• EXERCISE: The required output is the full listing below, reproduced word for word.

• INFORMATION GIVEN:
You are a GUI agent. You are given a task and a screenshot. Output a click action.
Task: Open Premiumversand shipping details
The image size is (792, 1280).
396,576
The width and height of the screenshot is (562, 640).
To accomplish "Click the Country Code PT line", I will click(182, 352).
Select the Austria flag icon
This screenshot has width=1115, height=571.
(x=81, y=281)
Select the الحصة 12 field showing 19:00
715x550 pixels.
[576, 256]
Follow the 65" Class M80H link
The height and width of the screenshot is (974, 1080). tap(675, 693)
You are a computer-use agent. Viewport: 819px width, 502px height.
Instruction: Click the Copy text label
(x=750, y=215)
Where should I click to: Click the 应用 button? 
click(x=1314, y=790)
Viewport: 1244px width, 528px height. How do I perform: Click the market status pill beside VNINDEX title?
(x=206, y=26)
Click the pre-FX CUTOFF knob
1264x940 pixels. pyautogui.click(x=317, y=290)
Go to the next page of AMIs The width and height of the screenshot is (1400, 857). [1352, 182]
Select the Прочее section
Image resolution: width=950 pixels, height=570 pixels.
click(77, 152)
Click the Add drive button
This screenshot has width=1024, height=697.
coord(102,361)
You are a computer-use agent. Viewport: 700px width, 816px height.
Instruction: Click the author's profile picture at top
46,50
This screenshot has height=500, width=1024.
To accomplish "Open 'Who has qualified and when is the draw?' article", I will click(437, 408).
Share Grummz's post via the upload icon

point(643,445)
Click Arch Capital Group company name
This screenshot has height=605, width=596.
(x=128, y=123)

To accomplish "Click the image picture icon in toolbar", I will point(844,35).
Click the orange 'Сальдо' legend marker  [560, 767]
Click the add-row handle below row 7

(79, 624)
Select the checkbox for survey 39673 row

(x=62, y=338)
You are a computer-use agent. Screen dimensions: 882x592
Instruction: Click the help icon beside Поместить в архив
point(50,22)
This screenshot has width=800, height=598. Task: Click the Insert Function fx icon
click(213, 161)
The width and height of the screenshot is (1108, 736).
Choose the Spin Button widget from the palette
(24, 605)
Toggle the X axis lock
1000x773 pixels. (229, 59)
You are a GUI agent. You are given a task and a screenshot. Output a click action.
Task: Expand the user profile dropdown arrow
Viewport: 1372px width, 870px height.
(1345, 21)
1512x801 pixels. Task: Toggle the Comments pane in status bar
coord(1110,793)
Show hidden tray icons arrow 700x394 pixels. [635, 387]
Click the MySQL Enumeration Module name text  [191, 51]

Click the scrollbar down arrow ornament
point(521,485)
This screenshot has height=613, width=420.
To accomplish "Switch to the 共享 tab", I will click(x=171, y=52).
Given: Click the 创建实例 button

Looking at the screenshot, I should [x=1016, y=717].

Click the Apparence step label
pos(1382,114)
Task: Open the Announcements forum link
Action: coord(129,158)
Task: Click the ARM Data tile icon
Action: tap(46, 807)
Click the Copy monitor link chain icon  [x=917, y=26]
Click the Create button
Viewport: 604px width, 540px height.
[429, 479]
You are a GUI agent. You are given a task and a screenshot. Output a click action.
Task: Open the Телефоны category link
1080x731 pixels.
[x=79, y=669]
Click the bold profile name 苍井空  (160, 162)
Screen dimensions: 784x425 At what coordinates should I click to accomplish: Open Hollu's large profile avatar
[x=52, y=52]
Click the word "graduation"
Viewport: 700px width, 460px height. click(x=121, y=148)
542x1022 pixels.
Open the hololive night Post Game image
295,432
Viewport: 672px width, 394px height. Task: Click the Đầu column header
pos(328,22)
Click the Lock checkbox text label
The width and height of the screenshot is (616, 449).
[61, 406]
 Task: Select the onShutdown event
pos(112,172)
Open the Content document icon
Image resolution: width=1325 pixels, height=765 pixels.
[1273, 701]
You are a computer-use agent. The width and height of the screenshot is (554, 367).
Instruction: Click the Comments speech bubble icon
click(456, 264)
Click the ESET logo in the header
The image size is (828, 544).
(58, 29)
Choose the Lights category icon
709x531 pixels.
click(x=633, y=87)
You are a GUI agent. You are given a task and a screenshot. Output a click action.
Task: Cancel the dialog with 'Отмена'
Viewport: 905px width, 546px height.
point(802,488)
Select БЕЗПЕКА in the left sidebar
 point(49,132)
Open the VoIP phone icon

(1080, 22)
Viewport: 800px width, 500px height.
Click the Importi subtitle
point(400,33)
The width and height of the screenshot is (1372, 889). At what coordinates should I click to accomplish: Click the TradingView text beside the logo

• RESULT:
You are a GUI agent. You are given a task and a screenshot. Output a click action.
Task: Open Premiumversand shipping details
The image size is (792, 1280).
396,576
The width and height of the screenshot is (562, 640).
To accomplish "Click the Country Code PT line", I will click(182, 352).
Select the Austria flag icon
This screenshot has width=1115, height=571.
(x=81, y=281)
Select the الحصة 12 field showing 19:00
715x550 pixels.
[576, 256]
Follow the 65" Class M80H link
The height and width of the screenshot is (974, 1080). tap(675, 693)
You are a computer-use agent. Viewport: 819px width, 502px height.
Instruction: Click the Copy text label
(x=750, y=215)
Where should I click to: Click the 应用 button? 
click(x=1314, y=790)
Viewport: 1244px width, 528px height. How do I perform: Click the market status pill beside VNINDEX title?
(x=206, y=26)
Click the pre-FX CUTOFF knob
1264x940 pixels. pyautogui.click(x=317, y=290)
Go to the next page of AMIs The width and height of the screenshot is (1400, 857). [1352, 182]
Select the Прочее section
Image resolution: width=950 pixels, height=570 pixels.
click(77, 152)
Click the Add drive button
This screenshot has width=1024, height=697.
coord(102,361)
You are a computer-use agent. Viewport: 700px width, 816px height.
Instruction: Click the author's profile picture at top
46,50
This screenshot has height=500, width=1024.
To accomplish "Open 'Who has qualified and when is the draw?' article", I will click(437, 408).
Share Grummz's post via the upload icon

point(643,445)
Click Arch Capital Group company name
This screenshot has height=605, width=596.
(x=128, y=123)

To accomplish "Click the image picture icon in toolbar", I will point(844,35).
Click the orange 'Сальдо' legend marker  [560, 767]
Click the add-row handle below row 7

(79, 624)
Select the checkbox for survey 39673 row

(x=62, y=338)
You are a computer-use agent. Screen dimensions: 882x592
Instruction: Click the help icon beside Поместить в архив
point(50,22)
This screenshot has width=800, height=598. Task: Click the Insert Function fx icon
click(213, 161)
The width and height of the screenshot is (1108, 736).
Choose the Spin Button widget from the palette
(24, 605)
Toggle the X axis lock
1000x773 pixels. (229, 59)
You are a GUI agent. You are given a task and a screenshot. Output a click action.
Task: Expand the user profile dropdown arrow
Viewport: 1372px width, 870px height.
(1345, 21)
1512x801 pixels. Task: Toggle the Comments pane in status bar
coord(1110,793)
Show hidden tray icons arrow 700x394 pixels. [635, 387]
Click the MySQL Enumeration Module name text  [191, 51]

Click the scrollbar down arrow ornament
point(521,485)
This screenshot has height=613, width=420.
To accomplish "Switch to the 共享 tab", I will click(x=171, y=52).
Given: Click the 创建实例 button

Looking at the screenshot, I should [x=1016, y=717].

Click the Apparence step label
pos(1382,114)
Task: Open the Announcements forum link
Action: coord(129,158)
Task: Click the ARM Data tile icon
Action: tap(46, 807)
Click the Copy monitor link chain icon  [x=917, y=26]
Click the Create button
Viewport: 604px width, 540px height.
[429, 479]
You are a GUI agent. You are given a task and a screenshot. Output a click action.
Task: Open the Телефоны category link
1080x731 pixels.
[x=79, y=669]
Click the bold profile name 苍井空  (160, 162)
Screen dimensions: 784x425 At what coordinates should I click to accomplish: Open Hollu's large profile avatar
[x=52, y=52]
Click the word "graduation"
Viewport: 700px width, 460px height. click(x=121, y=148)
542x1022 pixels.
Open the hololive night Post Game image
295,432
Viewport: 672px width, 394px height. Task: Click the Đầu column header
pos(328,22)
Click the Lock checkbox text label
The width and height of the screenshot is (616, 449).
[61, 406]
 Task: Select the onShutdown event
pos(112,172)
Open the Content document icon
Image resolution: width=1325 pixels, height=765 pixels.
[1273, 701]
You are a computer-use agent. The width and height of the screenshot is (554, 367).
Instruction: Click the Comments speech bubble icon
click(456, 264)
Click the ESET logo in the header
The image size is (828, 544).
(58, 29)
Choose the Lights category icon
709x531 pixels.
click(x=633, y=87)
You are a GUI agent. You are given a task and a screenshot. Output a click action.
Task: Cancel the dialog with 'Отмена'
Viewport: 905px width, 546px height.
point(802,488)
Select БЕЗПЕКА in the left sidebar
 point(49,132)
Open the VoIP phone icon

(1080, 22)
Viewport: 800px width, 500px height.
Click the Importi subtitle
point(400,33)
The width and height of the screenshot is (1372, 889). At what coordinates should I click to accomplish: Click the TradingView text beside the logo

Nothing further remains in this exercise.